Oleh: Uttiek M Panji Astuti, Traveler dan Penulis Buku
Banyak hal tak terduga yang akan kita temui dalam perjalanan. Seperti halnya perjalanan saya ke Uzbekistan kali ini.
Atas lobi yang dilakukan Sanjar, kandidat doktor bahasa Indonesia sekaligus local guide yang menemani saya dan Lambang (suami saya), Imam Besar Mufti kota Samarkand, Eshonqulov Zayniddin Sadriddin Ugli, bersedia menerima audiensi saya. Di kantornya yang berada di kompleks makam Imam Bukhari.
Kita bertiga segera masuk ke ruangannya yang luas. Begitu masuk, terlihat hiasan kaligrafi tergantung di dinding dan beragam plakat penghargaan berderet rapi di dalam lemari kaca.
Meja kerja imam berada di salah satu sudut ruangan. Kita bertiga dipersilakan duduk di ruang tamu. Seorang petugas yang mengenakan chappan dan doppi -coat panjang dan peci khas Uzbekistan-, menghidangkan seteko teh panas dan empat cawan yang diatur di atas meja.
“Assalamualaikum,” sambut Imam Eshonqulov ramah.
“Wa’alaykum salam. Kaifa hal?” tanya Lambang dalam bahasa Arab.
“Alhamdulillah, bi khair. Tafadhol,” jawabnya sambil mempersilakan duduk.
Imam besar lulusan Madinah yang masih berusia 40-an ini terlihat sangat senang. "Beri tahu saya kalau ada yang dibutuhkan dalam penulisan buku itu. Semoga Allah memberikan keberkahan," katanya.

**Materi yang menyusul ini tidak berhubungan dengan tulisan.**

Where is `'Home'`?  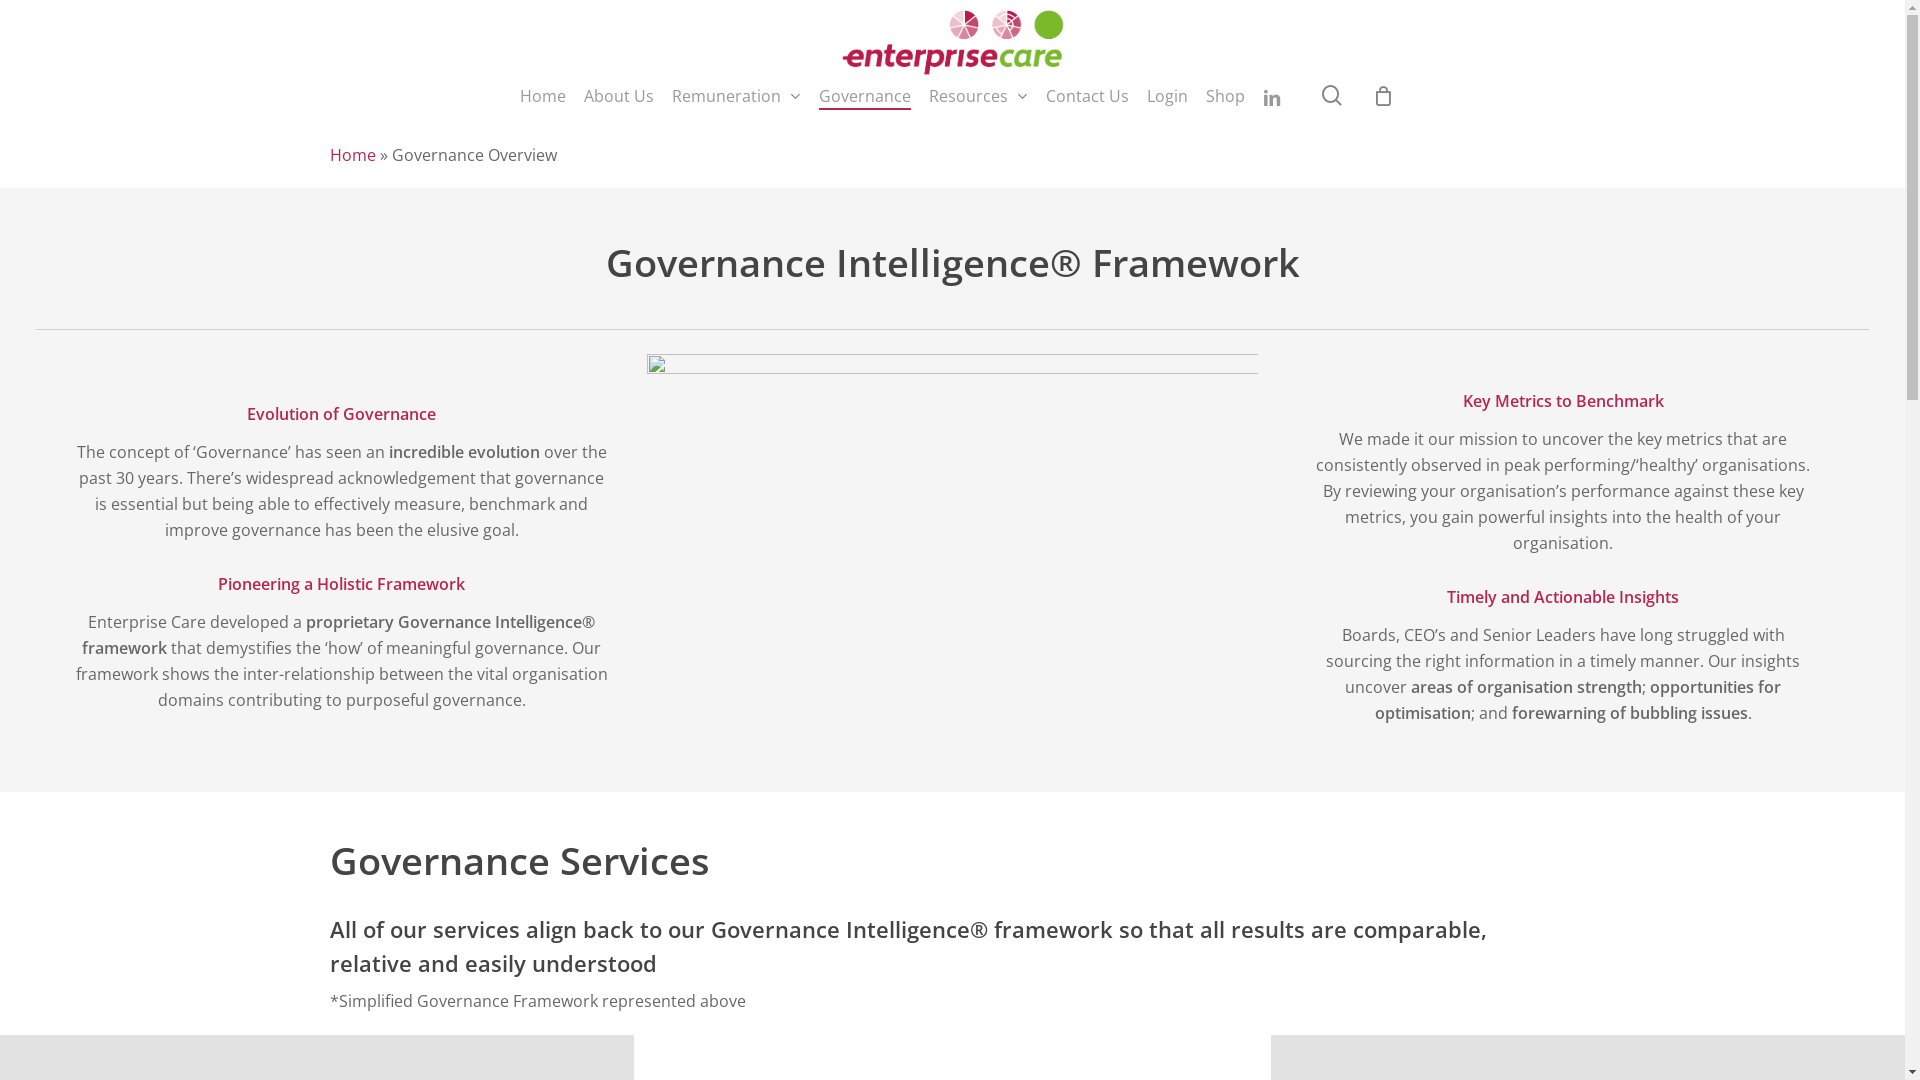
'Home' is located at coordinates (542, 96).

Ketika ia menyebutkan kata keberkahan, hati saya berdenting. Itu adalah doa. Tak hanya itu. Ia juga mempersilakan saya dan Lambang masuk ke dalam makam Imam Al Bukhari.
Tentu saja saya bahagia sekali dan merasa terhormat karena ruangan dalam makam itu hanya dibuka untuk tamu-tamu negara atau tamu penting lainnya.
Hanya orang-orang yang mendapat izin dari Imam besar yang diperbolehkan masuk ke dalam ruangan yang selalu terkunci itu. Pengunjung lainnya hanya diperbolehkan berdoa dari luar.
Makam Imam Bukhari (Uttiek M Pandji Astuti)
Posisi makam ini berada di bawah bangunan berbentuk persegi empat dengan kubah biru yang sangat indah. Kita harus menuruni sekitar 10 anak tangga.
Petugas lalu membuka gembok yang terpasang di pintu. Terlihat karpet warna hijau menutupi seluruh lantai. “Ma’am,” petugas itu memberi isyarat tangan supaya saya segera masuk.
Bergegas saya dan Lambang mendekat, diikuti tatapan mata kerumunan pengunjung yang penasaran. Siapa “orang penting” yang diizinkan masuk ini? Begitu kita masuk, petugas langsung menutup pintu dari dalam.
Nisan Imam Bukhari tepat berada di tengah ruangan. Terlihat sederhana berselimut kain hijau yang bertuliskan ayat-ayat Alqur’an.
Saya segera menunduk takzim, “Allahummaghfirlahu warhamhu wa'afihi wa'fu'anhu… .”
Saat menderaskan doa, sudut mata saya terasa hangat. Semoga Allah mengampuni dosa-dosanya dan menjadikan kuburnya seindah taman surga.
Sang Imam terlahir dengan nama lengkap Abū ‘Abd Allāh Muḥammad ibn Ismā‘īl ibn Ibrāhīm ibn al-Mughīrah ibn Bardizbah al-Ju‘fī al-Bukhārī.
Orang-orang lebih mengenalnya sebagai Imam Bukhari. Sebutan Bukhari merujuk pada kota tempat kelahirannya di Bukhara, 13 Syawal 194 Hijriah (21 Juli 810 Masehi).
Di usia enam tahun, ia telah meninggalkan Bukhara menuju Mekkah dan Madinah untuk belajar agama. Lalu ke Kufah, Baghdad, Mesir, Damaskus, Homs, dan banyak negeri lain yang disinggahinya.
Sepanjang perjalanannya itu, ia menemui 80.000 perawi hadis. Tak kurang satu juta hadis dihafalnya.
Dari satu juta hadis, sekitar 7.275 disahihkannya ke dalam kitabnya yang fenomenal, Al Jami'al-Shahih Al Musnad min Haditsi Rasulullah SAW atau yang lebih dikenal Shahih Bukhari.
Karyanya terbagi dalam 97 kitab dan 3.451 bab, yang hingga kini masih menjadi rujukan utama.
Berada di depan nisan Imam Bukhari di musim dingin ini, sungguh terasa hangat di hati.